There was one lovely, gruesome tale of a hollow where a murdered woman's body had been found; and at a certain corner of the road a "go-preacher" had been stoned.
"What did they stone him for?" asked Gwen.
"For preaching the truth - or what he believed the truth, anyhow. They always do that if you preach the truth - stone you or crucify you."
"You meant to be a preacher once yourself, didn't you?" Gwen was possessed of a questioning devil.
"The preaching was Tabby's idea. I never wanted to myself - not enough to tell lies for it anyhow. See that house in the hollow. There was a man lived there who used to say his prayers every morning and then get up and kick his wife."
"Why did he kick her?"
"Ah, that's the point, now. Nobody ever knew. Mebbe 'twas just his way of saying 'amen.'"
"He wouldn't have kicked ME twice," said Gwen.
"I believe you." The Weed Man grinned at her over his shoulder. "Here's the old Malloy place. Used to be a leprechaun living there - the Malloys brought him out from Ireland among their bits of furniture, 'twas said. Guess 'twas true. Never heard of any native leprechauns in Prince Edward Island."
"What is a leprechaun?" asked Marigold who had a thrill at the name.
"A liddle dwarf fairy dressed in red with a peaky cap. If you could see him and keep on seeing him he'd lead you to a pot of buried gold. Jimmy Malloy saw him once but he tuk his eyes off him for a second and the liddle fellow vanished. Howsomever, Jimmy could always wiggle his ears after that. He got that much out of it."
"What good did wiggling his ears do him?"
"Very few can do it. I can. Look."
"Oh, will you show me how to do that?" cried Gwennie.
"'Tisn't an accomplishment - it's a gift," said the Weed Man solemnly. "Tom Squirely lives over there. Always bragging he doesn't owe a cent. Good reason why. Nobody would lend him one."
"I heard Lazarre say the same thing about you," said Gwen impudently. "If you live in glass houses you shouldn't throw stones."

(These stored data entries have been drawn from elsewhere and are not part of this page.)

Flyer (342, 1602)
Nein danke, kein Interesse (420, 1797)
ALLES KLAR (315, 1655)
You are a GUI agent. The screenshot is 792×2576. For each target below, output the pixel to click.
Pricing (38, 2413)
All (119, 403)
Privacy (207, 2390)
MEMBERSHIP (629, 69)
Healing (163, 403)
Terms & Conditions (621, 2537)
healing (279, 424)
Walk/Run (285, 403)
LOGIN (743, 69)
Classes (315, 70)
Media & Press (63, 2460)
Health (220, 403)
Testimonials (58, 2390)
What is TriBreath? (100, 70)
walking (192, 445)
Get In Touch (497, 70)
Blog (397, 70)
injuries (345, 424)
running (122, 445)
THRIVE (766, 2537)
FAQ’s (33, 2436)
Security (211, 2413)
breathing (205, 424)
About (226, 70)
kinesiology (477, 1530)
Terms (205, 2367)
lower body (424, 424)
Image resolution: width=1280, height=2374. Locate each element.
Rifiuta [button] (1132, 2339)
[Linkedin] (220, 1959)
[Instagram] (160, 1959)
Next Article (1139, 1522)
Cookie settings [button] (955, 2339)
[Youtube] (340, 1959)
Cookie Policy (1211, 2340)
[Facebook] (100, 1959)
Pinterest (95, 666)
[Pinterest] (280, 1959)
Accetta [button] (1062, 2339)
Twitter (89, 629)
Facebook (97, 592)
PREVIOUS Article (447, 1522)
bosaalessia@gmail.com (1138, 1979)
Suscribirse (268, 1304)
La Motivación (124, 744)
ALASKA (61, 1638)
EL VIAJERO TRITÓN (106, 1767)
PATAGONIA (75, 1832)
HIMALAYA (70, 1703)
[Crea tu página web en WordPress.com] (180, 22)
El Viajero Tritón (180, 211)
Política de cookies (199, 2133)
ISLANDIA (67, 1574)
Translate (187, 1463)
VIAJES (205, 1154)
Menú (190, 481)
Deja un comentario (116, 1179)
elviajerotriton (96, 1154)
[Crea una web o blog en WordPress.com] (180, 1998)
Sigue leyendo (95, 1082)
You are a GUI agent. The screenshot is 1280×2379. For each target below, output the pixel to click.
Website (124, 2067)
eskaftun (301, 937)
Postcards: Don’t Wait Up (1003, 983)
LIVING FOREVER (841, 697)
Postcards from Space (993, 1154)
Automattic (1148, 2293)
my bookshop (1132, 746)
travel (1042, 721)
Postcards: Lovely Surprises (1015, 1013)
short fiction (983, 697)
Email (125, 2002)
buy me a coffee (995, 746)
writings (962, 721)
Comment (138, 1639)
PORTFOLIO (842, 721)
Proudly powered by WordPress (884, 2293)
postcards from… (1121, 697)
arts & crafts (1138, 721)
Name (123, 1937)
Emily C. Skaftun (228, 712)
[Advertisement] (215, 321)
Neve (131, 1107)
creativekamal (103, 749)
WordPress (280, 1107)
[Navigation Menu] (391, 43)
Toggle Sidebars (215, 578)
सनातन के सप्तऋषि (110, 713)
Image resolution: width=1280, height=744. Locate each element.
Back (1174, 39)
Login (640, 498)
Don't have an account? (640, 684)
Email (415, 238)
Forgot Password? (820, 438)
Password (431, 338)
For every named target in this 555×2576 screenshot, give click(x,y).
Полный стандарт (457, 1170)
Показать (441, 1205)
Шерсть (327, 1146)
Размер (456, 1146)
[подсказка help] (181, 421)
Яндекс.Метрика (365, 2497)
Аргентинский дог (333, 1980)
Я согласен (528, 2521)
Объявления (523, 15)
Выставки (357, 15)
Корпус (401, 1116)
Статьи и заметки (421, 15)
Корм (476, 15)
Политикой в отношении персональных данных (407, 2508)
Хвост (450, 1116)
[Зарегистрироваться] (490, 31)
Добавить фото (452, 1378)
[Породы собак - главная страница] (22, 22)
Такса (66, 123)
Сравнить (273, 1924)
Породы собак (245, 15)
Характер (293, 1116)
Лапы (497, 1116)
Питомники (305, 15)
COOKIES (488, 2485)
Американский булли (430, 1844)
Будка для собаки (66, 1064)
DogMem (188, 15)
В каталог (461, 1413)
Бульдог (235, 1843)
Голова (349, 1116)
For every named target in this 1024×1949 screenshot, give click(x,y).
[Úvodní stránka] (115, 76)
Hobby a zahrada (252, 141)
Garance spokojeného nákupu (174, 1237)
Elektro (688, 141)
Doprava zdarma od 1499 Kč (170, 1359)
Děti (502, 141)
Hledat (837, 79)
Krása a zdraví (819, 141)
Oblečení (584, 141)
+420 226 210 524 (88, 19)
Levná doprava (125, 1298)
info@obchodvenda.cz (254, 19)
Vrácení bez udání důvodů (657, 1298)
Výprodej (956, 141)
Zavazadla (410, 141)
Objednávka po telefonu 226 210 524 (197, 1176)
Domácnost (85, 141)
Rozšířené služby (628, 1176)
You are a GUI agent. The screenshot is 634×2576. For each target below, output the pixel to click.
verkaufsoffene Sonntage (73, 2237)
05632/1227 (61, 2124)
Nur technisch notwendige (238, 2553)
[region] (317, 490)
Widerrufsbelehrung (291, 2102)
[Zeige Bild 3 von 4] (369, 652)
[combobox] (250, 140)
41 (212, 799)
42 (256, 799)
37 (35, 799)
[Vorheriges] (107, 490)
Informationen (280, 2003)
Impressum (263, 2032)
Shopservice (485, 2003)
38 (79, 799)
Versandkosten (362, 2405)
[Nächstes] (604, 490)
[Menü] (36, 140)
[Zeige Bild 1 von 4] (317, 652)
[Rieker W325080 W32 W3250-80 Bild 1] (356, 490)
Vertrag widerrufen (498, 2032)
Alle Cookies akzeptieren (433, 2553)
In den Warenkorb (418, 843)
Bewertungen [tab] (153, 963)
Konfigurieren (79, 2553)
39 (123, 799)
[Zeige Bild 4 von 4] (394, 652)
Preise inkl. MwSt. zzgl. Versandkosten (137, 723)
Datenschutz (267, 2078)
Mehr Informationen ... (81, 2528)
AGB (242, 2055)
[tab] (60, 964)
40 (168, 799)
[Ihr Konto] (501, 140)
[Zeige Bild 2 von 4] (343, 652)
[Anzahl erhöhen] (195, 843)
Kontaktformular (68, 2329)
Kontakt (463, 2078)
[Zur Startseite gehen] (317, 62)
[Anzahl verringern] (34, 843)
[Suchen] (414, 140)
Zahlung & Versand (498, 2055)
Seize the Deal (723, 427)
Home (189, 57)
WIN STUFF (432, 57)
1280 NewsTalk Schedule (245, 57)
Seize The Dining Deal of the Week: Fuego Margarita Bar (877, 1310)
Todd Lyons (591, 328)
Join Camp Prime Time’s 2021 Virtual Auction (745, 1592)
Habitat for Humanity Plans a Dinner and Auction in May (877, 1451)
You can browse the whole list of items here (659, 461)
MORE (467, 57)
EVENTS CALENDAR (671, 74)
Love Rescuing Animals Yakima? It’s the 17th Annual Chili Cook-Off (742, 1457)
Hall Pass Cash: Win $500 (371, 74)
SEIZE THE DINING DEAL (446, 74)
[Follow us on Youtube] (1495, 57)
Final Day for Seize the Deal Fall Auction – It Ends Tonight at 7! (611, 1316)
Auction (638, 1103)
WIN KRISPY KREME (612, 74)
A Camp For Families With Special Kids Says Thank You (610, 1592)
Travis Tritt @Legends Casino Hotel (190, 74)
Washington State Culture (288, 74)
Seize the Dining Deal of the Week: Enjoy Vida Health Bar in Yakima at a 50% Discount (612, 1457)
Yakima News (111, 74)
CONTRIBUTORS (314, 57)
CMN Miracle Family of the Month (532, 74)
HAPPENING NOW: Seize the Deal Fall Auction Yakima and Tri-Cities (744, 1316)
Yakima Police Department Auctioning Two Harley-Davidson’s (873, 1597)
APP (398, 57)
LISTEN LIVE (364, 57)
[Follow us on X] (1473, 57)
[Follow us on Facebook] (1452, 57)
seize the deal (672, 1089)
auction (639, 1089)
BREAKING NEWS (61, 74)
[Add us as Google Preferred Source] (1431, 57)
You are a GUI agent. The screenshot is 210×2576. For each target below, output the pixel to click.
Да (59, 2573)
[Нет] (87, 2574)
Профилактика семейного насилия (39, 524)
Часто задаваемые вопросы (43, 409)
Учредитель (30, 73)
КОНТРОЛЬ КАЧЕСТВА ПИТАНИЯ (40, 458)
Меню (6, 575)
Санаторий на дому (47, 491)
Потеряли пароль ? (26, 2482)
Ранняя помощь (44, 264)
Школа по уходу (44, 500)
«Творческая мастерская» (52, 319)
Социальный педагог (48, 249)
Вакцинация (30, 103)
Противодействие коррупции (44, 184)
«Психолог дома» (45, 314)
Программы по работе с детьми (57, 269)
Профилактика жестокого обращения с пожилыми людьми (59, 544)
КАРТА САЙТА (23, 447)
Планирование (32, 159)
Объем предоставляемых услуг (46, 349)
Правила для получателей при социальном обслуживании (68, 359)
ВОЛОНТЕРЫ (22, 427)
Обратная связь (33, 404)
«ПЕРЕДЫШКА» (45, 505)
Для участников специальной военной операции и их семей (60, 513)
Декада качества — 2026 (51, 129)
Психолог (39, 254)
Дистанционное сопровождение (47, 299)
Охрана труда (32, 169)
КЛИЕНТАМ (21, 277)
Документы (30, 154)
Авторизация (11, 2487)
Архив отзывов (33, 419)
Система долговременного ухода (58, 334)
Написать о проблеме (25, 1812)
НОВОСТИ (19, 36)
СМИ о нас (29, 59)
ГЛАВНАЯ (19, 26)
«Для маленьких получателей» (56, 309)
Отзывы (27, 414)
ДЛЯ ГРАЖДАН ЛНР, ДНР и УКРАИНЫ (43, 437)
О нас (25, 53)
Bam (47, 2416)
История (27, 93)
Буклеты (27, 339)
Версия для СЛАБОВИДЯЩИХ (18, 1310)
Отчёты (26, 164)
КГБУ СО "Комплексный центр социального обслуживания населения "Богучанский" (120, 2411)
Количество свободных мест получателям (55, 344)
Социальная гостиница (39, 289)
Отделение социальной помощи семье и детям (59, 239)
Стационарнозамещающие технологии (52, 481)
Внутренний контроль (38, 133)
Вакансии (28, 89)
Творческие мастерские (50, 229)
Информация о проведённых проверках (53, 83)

"Why not now? Somebody'll be sure to throw a stone at your house whether or no, so you might as well have your fun, too. C. C. Vessey lives on that hill. Not a bad feller - not so mean as his dad. When old Vessey's wife died she was buried with a little gold brooch unbeknown to him. When he found it out he went one night to the graveyard and opened up the grave and casket to get that brooch. Here, wait you a minute. I've got to run in and see Captain Simons for a second. He wanted me to bring him a south- west wind to-day. I have to tell him I couldn't bring it to-day but I'll send him one to-morrow."
"Do you suppose he really sells the winds?" whispered Marigold.
"No," scornfully. "I see through your Weed Man. His head isn't screwed on very tight. But he's good fun and his stories are great. I don't believe that leprechaun yarn though."
"Don't you now?" said the Weed Man, returning creepily from behind, though they had never seen him leave the house, and looking at Gwennie compassionately. "What a lot you're going to miss if you don't believe things. Now, I just drive round believing everything and such fun as I have."
"Lazarre says you're lazy," commented Gwen.
"No, no, not lazy. Just contented. I'm the biggest toad in my own puddle, so it don't worry me none if there's bigger toads in other puddles. I'm king of myself. Now look-a-here. Suppose we call and see old Granny Phin. I haven't seen her for a long while. And maybe she'll let Lily give us a bite of dinner."